Contexte de l’étude
Pouvoir accéder à la formation professionnelle de son choix pour exercer le métier que l’on a choisi est un des actes des plus contraints de nos sociétés. Ce choix est rendu surtout difficile en raison, d’une part, de l’offre restreinte de formation professionnelle qui pilote le processus d’orientation et, d’autre part, de l’organisation de l’enseignement dans nos pays qui ne donne pas à priori une égalité des chances aux enfants.
Cadre de l’étude
Les TICS et en particulier la FOAD se posent aujourd’hui comme une alternative crédible pour la régulation de l’offre de formation générale professionnelle et technique en donnant une chance égale à tous les exclus du système formel. En quoi la FOAD, et les possibilités d’ouverture de formation qu’ils induisent, permettent-ils d’optimiser les formations surtout professionnelles et techniques dans la perspective de l’égalité des chances entre citoyens ? Quelles sont les conditions d’accès à cette forme particulière d’enseignement-apprentissage pour les jeunes privés de formation en un moment crucial de leur vie ? Quelles mesures politiques, institutionnelles et pédagogiques pour y arriver et quels dispositifs didactiques mettre en œuvre le cas échéant ?
Méthodologie
La méthodologie adoptée s’articule autour de deux points : une analyse sectorielle et une enquête qualitative. L’analyse sectorielle consiste en un diagnostic des éléments structurels, fonctionnels et pédagogiques du système d’enseignement à distance ainsi qu’en l’établissement des options et pistes d’amélioration. Les principaux éléments à considérer dans cette partie présentant le diagnostic du système et l’analyse des politiques sectorielles dans le domaine de la FOAD et singulièrement en e-Learning sont (i) les caractéristiques du pays (en termes démographiques généraux et scolaires, macro-économiques et budgétaires, socioculturels, politiques et institutionnels), (ii) les flux d’élèves (en termes d’accès et participation, de rendement interne et de disparités dans la fréquentation), (iii) l’efficacité externe et (iv) les coûts et financement. L’ordonnancement de toutes les données à recueillir sera réparti en trois rubriques articulées autour des ressources et des résultats. Les ressources comprendront des données concernant les élèves, les enseignants, les infrastructures (locaux et équipements scolaires). Dans tous les cas, à l’exception des élèves, on opèrera une distinction entre, d’une part, les éléments humains et physiques et, d’autre part, les éléments financiers. Les résultats seront analysés sous plusieurs éclairages tels que les procédures d’évaluation, le devenir des élèves arrivés en fin de cycle ou l’insertion dans la société des sortants.
Résultats attendus
Montrer que la FOAD se pose aujourd’hui dans nos pays, comme une alternative crédible pour offrir à tous les apprenants une égale chance d’accès et de promotion et singulièrement en ce qui concerne la formation professionnelle et technique.
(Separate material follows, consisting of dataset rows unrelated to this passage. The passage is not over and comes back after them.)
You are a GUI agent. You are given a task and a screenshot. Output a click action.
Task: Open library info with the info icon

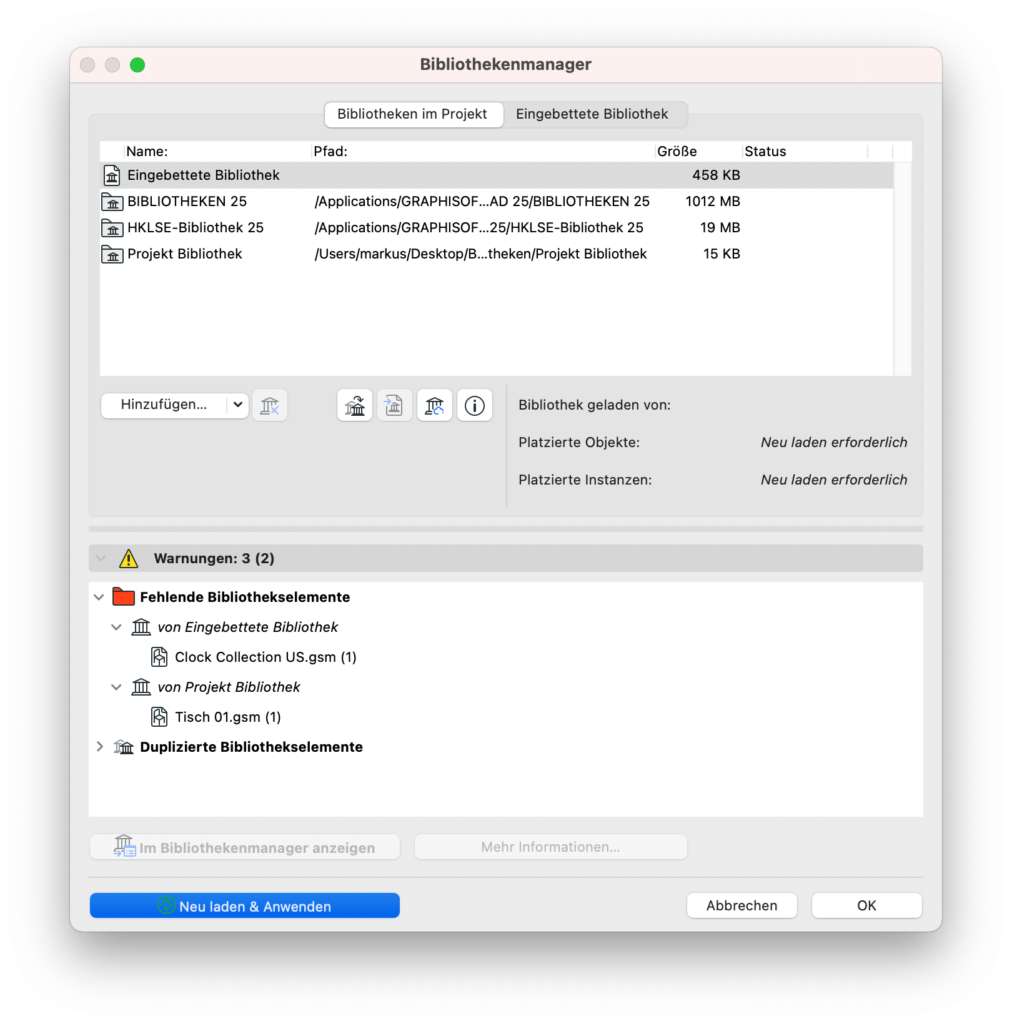tap(474, 405)
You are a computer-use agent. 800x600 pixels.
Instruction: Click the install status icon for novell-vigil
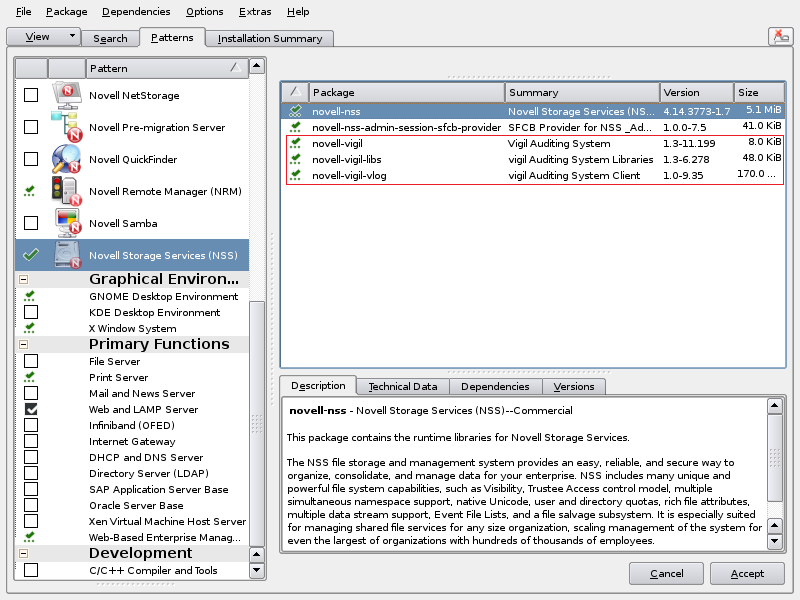(x=295, y=143)
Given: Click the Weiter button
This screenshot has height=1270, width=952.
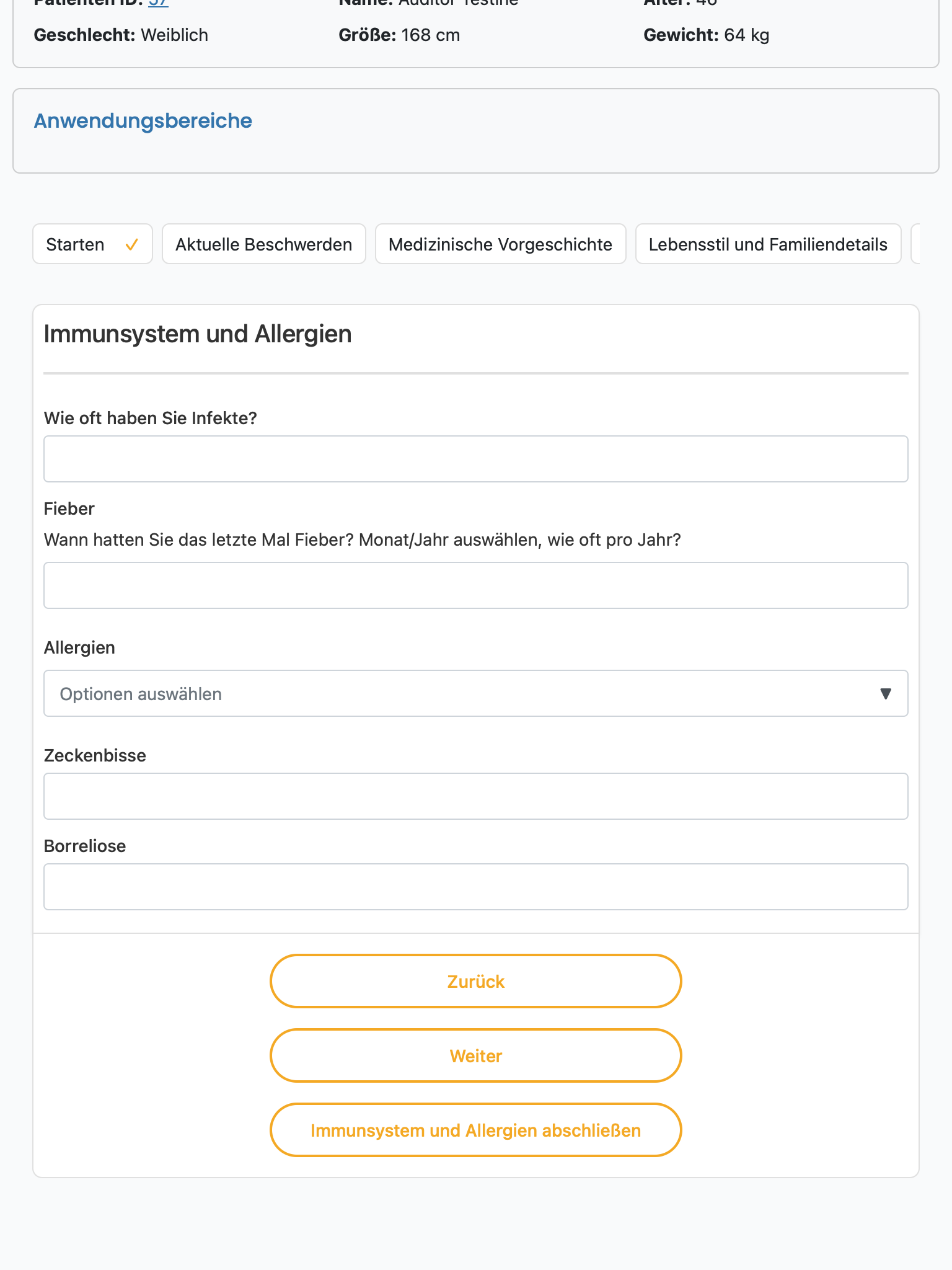Looking at the screenshot, I should point(476,1055).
Les pays africains, à l’instar des autres pays membres de l’UNESCO, ont pris l’engagement lors du forum mondial de Dakar en 2000 de réaliser l’éducation de qualité pour tous. Élargir de façon équitable l’accès à l’éducation est un véritable défi à relever. L’apprentissage initialement, de façon continue, devient une demande à laquelle l’offre publique doit pouvoir répondre selon des modalités favorisant l’égalité des chances. Eu égard à l’accès au savoir en ligne qui pourrait représenter une chance supplémentaire donnée à des populations défavorisées, des procédures d’apprentissage (FOAD, e-learning)… peuvent être mobilisées et optimisées pour accroître ou acquérir les connaissances de chacun et plus spécialement dans le contexte de l’usage d’outils facilitant l’apprentissage en ligne.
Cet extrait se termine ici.